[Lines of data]

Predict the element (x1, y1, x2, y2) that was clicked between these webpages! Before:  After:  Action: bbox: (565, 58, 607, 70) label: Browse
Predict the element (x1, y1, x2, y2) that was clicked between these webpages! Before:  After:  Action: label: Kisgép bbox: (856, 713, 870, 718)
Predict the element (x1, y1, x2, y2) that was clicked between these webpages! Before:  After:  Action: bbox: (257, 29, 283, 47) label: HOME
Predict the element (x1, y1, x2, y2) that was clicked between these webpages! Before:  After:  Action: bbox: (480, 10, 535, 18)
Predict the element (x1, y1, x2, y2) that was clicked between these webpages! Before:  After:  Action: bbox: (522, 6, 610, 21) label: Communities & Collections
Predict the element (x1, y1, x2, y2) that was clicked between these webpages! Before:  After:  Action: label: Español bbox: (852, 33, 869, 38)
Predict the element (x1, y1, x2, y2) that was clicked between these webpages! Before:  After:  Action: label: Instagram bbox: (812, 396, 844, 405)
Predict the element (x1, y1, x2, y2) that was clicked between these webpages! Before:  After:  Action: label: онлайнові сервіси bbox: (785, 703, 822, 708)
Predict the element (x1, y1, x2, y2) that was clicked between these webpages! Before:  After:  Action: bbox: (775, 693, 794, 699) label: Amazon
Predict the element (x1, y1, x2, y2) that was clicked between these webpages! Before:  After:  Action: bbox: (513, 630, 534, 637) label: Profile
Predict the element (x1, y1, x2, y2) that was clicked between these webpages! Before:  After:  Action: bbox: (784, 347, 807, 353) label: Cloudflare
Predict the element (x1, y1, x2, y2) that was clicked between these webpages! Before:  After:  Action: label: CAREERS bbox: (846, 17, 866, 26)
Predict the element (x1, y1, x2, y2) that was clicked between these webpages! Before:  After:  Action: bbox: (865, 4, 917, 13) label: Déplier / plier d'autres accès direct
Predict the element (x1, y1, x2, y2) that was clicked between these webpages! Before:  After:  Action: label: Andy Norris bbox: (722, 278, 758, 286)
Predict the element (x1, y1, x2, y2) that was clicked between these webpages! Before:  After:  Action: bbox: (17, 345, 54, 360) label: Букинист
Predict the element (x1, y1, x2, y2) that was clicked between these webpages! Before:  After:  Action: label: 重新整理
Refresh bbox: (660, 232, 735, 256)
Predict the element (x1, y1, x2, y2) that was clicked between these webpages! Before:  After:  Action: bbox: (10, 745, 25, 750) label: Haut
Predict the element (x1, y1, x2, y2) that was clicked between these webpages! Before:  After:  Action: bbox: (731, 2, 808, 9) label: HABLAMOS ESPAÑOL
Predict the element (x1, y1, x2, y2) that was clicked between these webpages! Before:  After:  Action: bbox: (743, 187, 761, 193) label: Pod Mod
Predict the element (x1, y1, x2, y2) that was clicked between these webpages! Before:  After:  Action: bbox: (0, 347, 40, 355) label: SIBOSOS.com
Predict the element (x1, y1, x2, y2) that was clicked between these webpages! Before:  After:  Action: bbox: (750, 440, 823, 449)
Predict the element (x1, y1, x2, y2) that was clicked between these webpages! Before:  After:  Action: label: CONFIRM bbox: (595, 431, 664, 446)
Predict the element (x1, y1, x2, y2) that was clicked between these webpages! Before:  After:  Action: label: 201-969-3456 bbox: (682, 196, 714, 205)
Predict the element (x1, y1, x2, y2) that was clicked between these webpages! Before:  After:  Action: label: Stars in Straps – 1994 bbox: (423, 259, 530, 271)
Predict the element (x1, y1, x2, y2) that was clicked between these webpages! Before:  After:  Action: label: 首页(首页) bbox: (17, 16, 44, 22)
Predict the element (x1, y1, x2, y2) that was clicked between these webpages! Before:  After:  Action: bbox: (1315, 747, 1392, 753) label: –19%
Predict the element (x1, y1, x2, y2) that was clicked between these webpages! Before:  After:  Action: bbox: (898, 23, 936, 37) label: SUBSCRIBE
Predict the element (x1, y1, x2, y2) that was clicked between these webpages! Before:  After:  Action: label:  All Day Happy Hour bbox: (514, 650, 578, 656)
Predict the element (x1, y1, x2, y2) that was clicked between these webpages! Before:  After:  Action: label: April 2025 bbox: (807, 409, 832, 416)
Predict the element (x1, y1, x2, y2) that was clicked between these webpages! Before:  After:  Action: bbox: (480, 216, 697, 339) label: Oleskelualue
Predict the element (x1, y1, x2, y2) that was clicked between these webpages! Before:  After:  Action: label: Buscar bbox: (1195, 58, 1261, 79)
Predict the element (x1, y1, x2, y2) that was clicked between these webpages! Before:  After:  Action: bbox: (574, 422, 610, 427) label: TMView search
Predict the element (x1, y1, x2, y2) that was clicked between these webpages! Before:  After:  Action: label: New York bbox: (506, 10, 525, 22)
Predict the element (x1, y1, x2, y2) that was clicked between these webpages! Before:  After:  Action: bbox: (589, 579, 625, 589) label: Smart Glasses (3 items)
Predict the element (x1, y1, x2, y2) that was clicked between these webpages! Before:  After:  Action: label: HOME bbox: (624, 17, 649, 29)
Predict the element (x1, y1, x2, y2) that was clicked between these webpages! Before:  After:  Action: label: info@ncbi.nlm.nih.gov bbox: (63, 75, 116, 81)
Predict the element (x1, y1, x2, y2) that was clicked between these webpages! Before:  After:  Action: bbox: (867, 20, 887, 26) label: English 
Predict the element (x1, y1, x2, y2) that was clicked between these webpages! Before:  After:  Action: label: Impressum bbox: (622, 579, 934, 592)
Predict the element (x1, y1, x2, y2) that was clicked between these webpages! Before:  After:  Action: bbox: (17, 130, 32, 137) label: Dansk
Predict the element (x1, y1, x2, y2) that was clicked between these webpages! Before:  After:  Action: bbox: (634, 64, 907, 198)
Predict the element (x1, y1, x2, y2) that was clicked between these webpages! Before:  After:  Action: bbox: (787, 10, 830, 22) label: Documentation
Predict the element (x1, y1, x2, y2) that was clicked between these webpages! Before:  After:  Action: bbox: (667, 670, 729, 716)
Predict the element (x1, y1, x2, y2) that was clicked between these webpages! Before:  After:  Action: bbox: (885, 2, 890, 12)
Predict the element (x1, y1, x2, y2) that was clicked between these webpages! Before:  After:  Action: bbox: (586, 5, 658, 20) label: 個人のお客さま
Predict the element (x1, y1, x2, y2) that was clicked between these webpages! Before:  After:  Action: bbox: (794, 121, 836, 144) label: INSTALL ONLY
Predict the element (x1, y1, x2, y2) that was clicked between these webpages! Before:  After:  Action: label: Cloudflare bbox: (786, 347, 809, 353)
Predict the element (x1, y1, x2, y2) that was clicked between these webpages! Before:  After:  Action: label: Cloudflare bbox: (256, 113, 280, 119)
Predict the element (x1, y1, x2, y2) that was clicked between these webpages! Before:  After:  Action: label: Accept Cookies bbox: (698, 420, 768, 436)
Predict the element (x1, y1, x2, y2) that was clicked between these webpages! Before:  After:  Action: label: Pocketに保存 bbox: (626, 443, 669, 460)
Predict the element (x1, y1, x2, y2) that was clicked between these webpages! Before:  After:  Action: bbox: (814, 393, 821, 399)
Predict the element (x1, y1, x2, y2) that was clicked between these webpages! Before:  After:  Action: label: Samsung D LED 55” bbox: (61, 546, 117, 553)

▸ WHAT TO WORK ON
Reproduce every line of data above with no changes.

▸ WRITTEN REPLY
Predict the element (x1, y1, x2, y2) that was clicked between these webpages! Before:  After:  Action: bbox: (565, 58, 607, 70) label: Browse
Predict the element (x1, y1, x2, y2) that was clicked between these webpages! Before:  After:  Action: label: Kisgép bbox: (856, 713, 870, 718)
Predict the element (x1, y1, x2, y2) that was clicked between these webpages! Before:  After:  Action: bbox: (257, 29, 283, 47) label: HOME
Predict the element (x1, y1, x2, y2) that was clicked between these webpages! Before:  After:  Action: bbox: (480, 10, 535, 18)
Predict the element (x1, y1, x2, y2) that was clicked between these webpages! Before:  After:  Action: bbox: (522, 6, 610, 21) label: Communities & Collections
Predict the element (x1, y1, x2, y2) that was clicked between these webpages! Before:  After:  Action: label: Español bbox: (852, 33, 869, 38)
Predict the element (x1, y1, x2, y2) that was clicked between these webpages! Before:  After:  Action: label: Instagram bbox: (812, 396, 844, 405)
Predict the element (x1, y1, x2, y2) that was clicked between these webpages! Before:  After:  Action: label: онлайнові сервіси bbox: (785, 703, 822, 708)
Predict the element (x1, y1, x2, y2) that was clicked between these webpages! Before:  After:  Action: bbox: (775, 693, 794, 699) label: Amazon
Predict the element (x1, y1, x2, y2) that was clicked between these webpages! Before:  After:  Action: bbox: (513, 630, 534, 637) label: Profile
Predict the element (x1, y1, x2, y2) that was clicked between these webpages! Before:  After:  Action: bbox: (784, 347, 807, 353) label: Cloudflare
Predict the element (x1, y1, x2, y2) that was clicked between these webpages! Before:  After:  Action: label: CAREERS bbox: (846, 17, 866, 26)
Predict the element (x1, y1, x2, y2) that was clicked between these webpages! Before:  After:  Action: bbox: (865, 4, 917, 13) label: Déplier / plier d'autres accès direct
Predict the element (x1, y1, x2, y2) that was clicked between these webpages! Before:  After:  Action: label: Andy Norris bbox: (722, 278, 758, 286)
Predict the element (x1, y1, x2, y2) that was clicked between these webpages! Before:  After:  Action: bbox: (17, 345, 54, 360) label: Букинист
Predict the element (x1, y1, x2, y2) that was clicked between these webpages! Before:  After:  Action: label: 重新整理
Refresh bbox: (660, 232, 735, 256)
Predict the element (x1, y1, x2, y2) that was clicked between these webpages! Before:  After:  Action: bbox: (10, 745, 25, 750) label: Haut
Predict the element (x1, y1, x2, y2) that was clicked between these webpages! Before:  After:  Action: bbox: (731, 2, 808, 9) label: HABLAMOS ESPAÑOL
Predict the element (x1, y1, x2, y2) that was clicked between these webpages! Before:  After:  Action: bbox: (743, 187, 761, 193) label: Pod Mod
Predict the element (x1, y1, x2, y2) that was clicked between these webpages! Before:  After:  Action: bbox: (0, 347, 40, 355) label: SIBOSOS.com
Predict the element (x1, y1, x2, y2) that was clicked between these webpages! Before:  After:  Action: bbox: (750, 440, 823, 449)
Predict the element (x1, y1, x2, y2) that was clicked between these webpages! Before:  After:  Action: label: CONFIRM bbox: (595, 431, 664, 446)
Predict the element (x1, y1, x2, y2) that was clicked between these webpages! Before:  After:  Action: label: 201-969-3456 bbox: (682, 196, 714, 205)
Predict the element (x1, y1, x2, y2) that was clicked between these webpages! Before:  After:  Action: label: Stars in Straps – 1994 bbox: (423, 259, 530, 271)
Predict the element (x1, y1, x2, y2) that was clicked between these webpages! Before:  After:  Action: label: 首页(首页) bbox: (17, 16, 44, 22)
Predict the element (x1, y1, x2, y2) that was clicked between these webpages! Before:  After:  Action: bbox: (1315, 747, 1392, 753) label: –19%
Predict the element (x1, y1, x2, y2) that was clicked between these webpages! Before:  After:  Action: bbox: (898, 23, 936, 37) label: SUBSCRIBE
Predict the element (x1, y1, x2, y2) that was clicked between these webpages! Before:  After:  Action: label:  All Day Happy Hour bbox: (514, 650, 578, 656)
Predict the element (x1, y1, x2, y2) that was clicked between these webpages! Before:  After:  Action: label: April 2025 bbox: (807, 409, 832, 416)
Predict the element (x1, y1, x2, y2) that was clicked between these webpages! Before:  After:  Action: bbox: (480, 216, 697, 339) label: Oleskelualue
Predict the element (x1, y1, x2, y2) that was clicked between these webpages! Before:  After:  Action: label: Buscar bbox: (1195, 58, 1261, 79)
Predict the element (x1, y1, x2, y2) that was clicked between these webpages! Before:  After:  Action: bbox: (574, 422, 610, 427) label: TMView search
Predict the element (x1, y1, x2, y2) that was clicked between these webpages! Before:  After:  Action: label: New York bbox: (506, 10, 525, 22)
Predict the element (x1, y1, x2, y2) that was clicked between these webpages! Before:  After:  Action: bbox: (589, 579, 625, 589) label: Smart Glasses (3 items)
Predict the element (x1, y1, x2, y2) that was clicked between these webpages! Before:  After:  Action: label: HOME bbox: (624, 17, 649, 29)
Predict the element (x1, y1, x2, y2) that was clicked between these webpages! Before:  After:  Action: label: info@ncbi.nlm.nih.gov bbox: (63, 75, 116, 81)
Predict the element (x1, y1, x2, y2) that was clicked between these webpages! Before:  After:  Action: bbox: (867, 20, 887, 26) label: English 
Predict the element (x1, y1, x2, y2) that was clicked between these webpages! Before:  After:  Action: label: Impressum bbox: (622, 579, 934, 592)
Predict the element (x1, y1, x2, y2) that was clicked between these webpages! Before:  After:  Action: bbox: (17, 130, 32, 137) label: Dansk
Predict the element (x1, y1, x2, y2) that was clicked between these webpages! Before:  After:  Action: bbox: (634, 64, 907, 198)
Predict the element (x1, y1, x2, y2) that was clicked between these webpages! Before:  After:  Action: bbox: (787, 10, 830, 22) label: Documentation
Predict the element (x1, y1, x2, y2) that was clicked between these webpages! Before:  After:  Action: bbox: (667, 670, 729, 716)
Predict the element (x1, y1, x2, y2) that was clicked between these webpages! Before:  After:  Action: bbox: (885, 2, 890, 12)
Predict the element (x1, y1, x2, y2) that was clicked between these webpages! Before:  After:  Action: bbox: (586, 5, 658, 20) label: 個人のお客さま
Predict the element (x1, y1, x2, y2) that was clicked between these webpages! Before:  After:  Action: bbox: (794, 121, 836, 144) label: INSTALL ONLY
Predict the element (x1, y1, x2, y2) that was clicked between these webpages! Before:  After:  Action: label: Cloudflare bbox: (786, 347, 809, 353)
Predict the element (x1, y1, x2, y2) that was clicked between these webpages! Before:  After:  Action: label: Cloudflare bbox: (256, 113, 280, 119)
Predict the element (x1, y1, x2, y2) that was clicked between these webpages! Before:  After:  Action: label: Accept Cookies bbox: (698, 420, 768, 436)
Predict the element (x1, y1, x2, y2) that was clicked between these webpages! Before:  After:  Action: label: Pocketに保存 bbox: (626, 443, 669, 460)
Predict the element (x1, y1, x2, y2) that was clicked between these webpages! Before:  After:  Action: bbox: (814, 393, 821, 399)
Predict the element (x1, y1, x2, y2) that was clicked between these webpages! Before:  After:  Action: label: Samsung D LED 55” bbox: (61, 546, 117, 553)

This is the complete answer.